In the final match, a fifth round is added between the second and third rounds full of Contemporary Knowledge. The rest of the match is the same. The winner of the match wins the tournament and gets $100,000.

Every show tries to be unique in its own way, and this show knocked it out of the park. Timed question answering? Done. Trying to answer more questions than opponent(s). Done. A combo of the two? Nope...that's pretty new. The "chess clock" really made this unique and something no number of Jeopardy! or Millionaire contestants has seen before. This made it the PERFECT arena for all these champions.

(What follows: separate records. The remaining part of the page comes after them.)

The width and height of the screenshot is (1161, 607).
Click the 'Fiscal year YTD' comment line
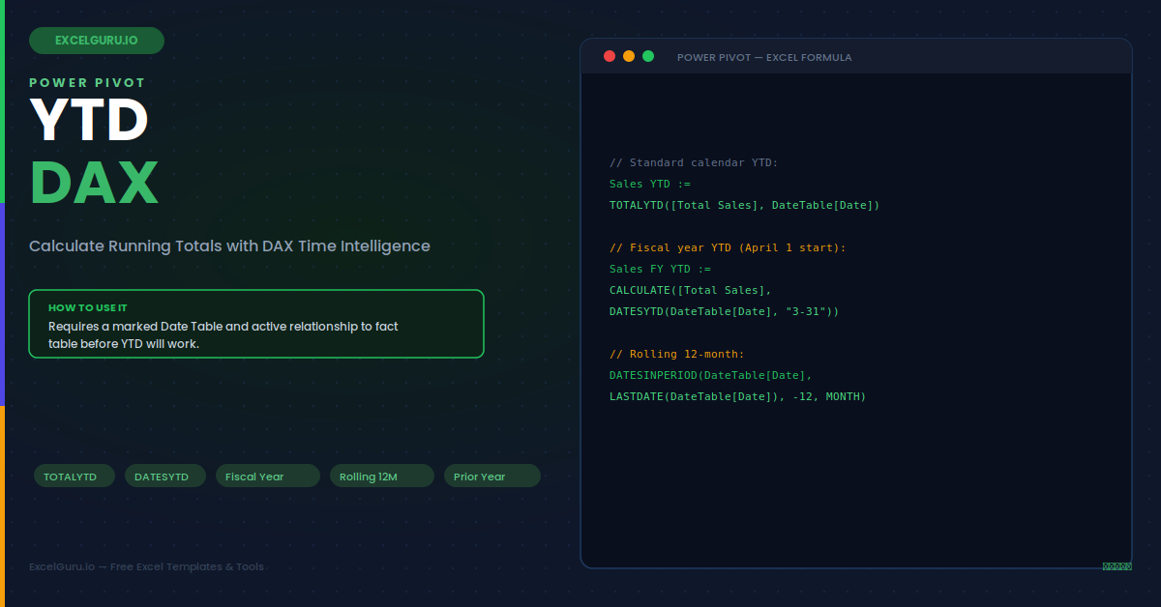(728, 247)
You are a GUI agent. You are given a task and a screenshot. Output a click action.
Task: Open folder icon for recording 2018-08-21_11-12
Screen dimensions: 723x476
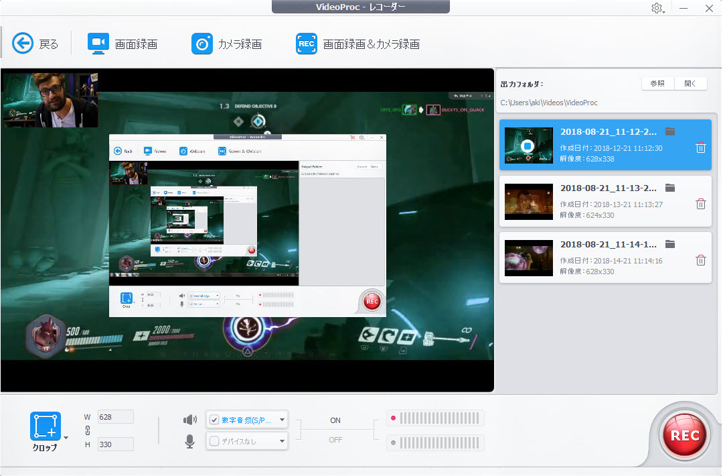(x=670, y=131)
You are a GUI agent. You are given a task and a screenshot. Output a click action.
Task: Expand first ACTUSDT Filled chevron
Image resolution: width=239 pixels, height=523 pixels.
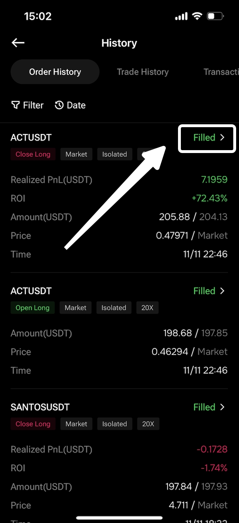[x=222, y=138]
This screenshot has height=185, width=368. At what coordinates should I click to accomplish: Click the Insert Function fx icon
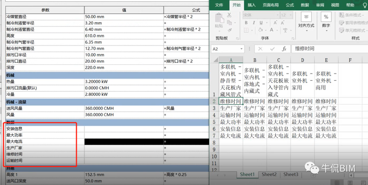284,49
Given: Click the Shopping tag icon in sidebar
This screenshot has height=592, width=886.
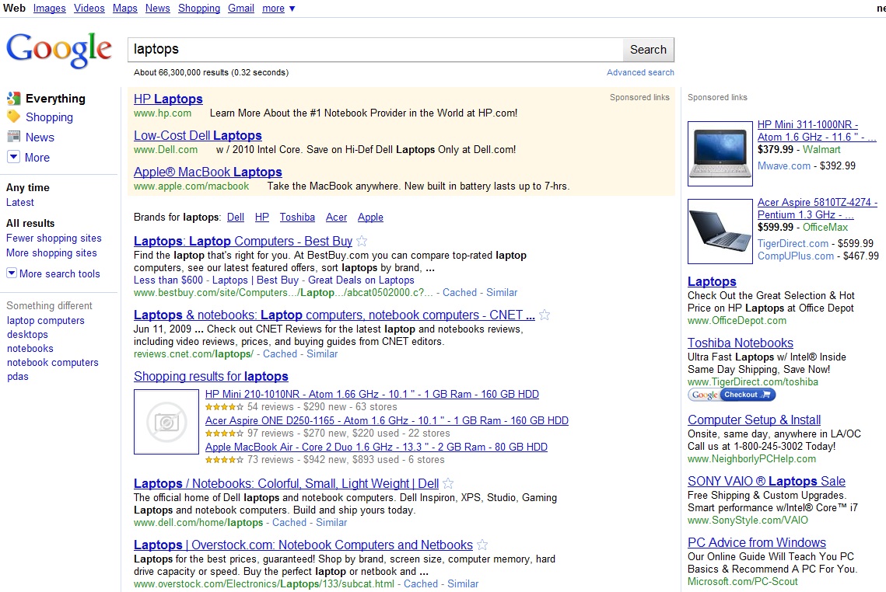Looking at the screenshot, I should 13,117.
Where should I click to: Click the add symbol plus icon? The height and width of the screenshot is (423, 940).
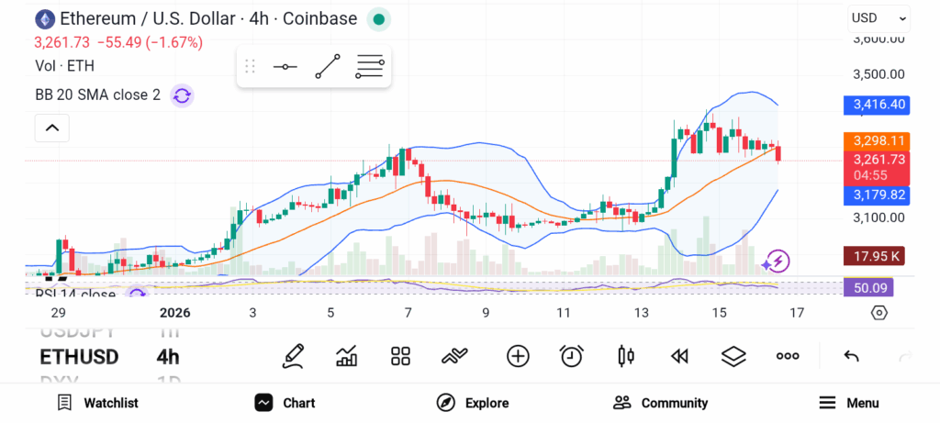518,356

Speaking of, seeing the masters of game shows certainly helped put this show in a class by itself. Never before had players of all different types of game shows been brought together to test their knowledge. I grew up watching Thom McGee like most people these days grew watching Ken Jennings. And seeing how they'd do against each other was a thrill (though I *was* upset as to how easily McGee was thwarted).

While I think the minimalist set worked to a point, I still think a tournament of this magnitude could've used more finesse. Not much, mind; just a bit more flair like podiums or the like. One small stage with two big screens where the players practically had their faces touching? It was OK...but I'm sure people like Rutter were expecting more pizzazz for million-dollar winners.

And what the hell were Miller and Byram even DOING there? They weren't hosts; they were like pro-wrestling commentators, looking at stats and cracking wise about them. And apparently Sony didn't watch Monday Night Football during Miller's deplorable run, else they'd have realized that Miller's obscure references just would NOT work for a basic-cable audience just there to watch game show titans duke it out. Byram could've just given stats and thrown it to The Questioner when she was done. (Oh, yeah, and Sony never watched "Amnesia!", either.)


Honestly, I was thinking from the onset that this COULD work as a daily series. Champions could be used who stay on until beaten and they get money based on how much time they have left at the end of the match. Like winning gets you $1000 and you get $1000 more for every 10 seconds you have left on the clock or the such. It's perhaps one of the most unique game formats we've seen in gaming lately so...yeah, I think it would work even as a network show. C'mon, NBC or ABC; make "Let's Make a Deal" and "The Price Is Right" WORK for those ratings!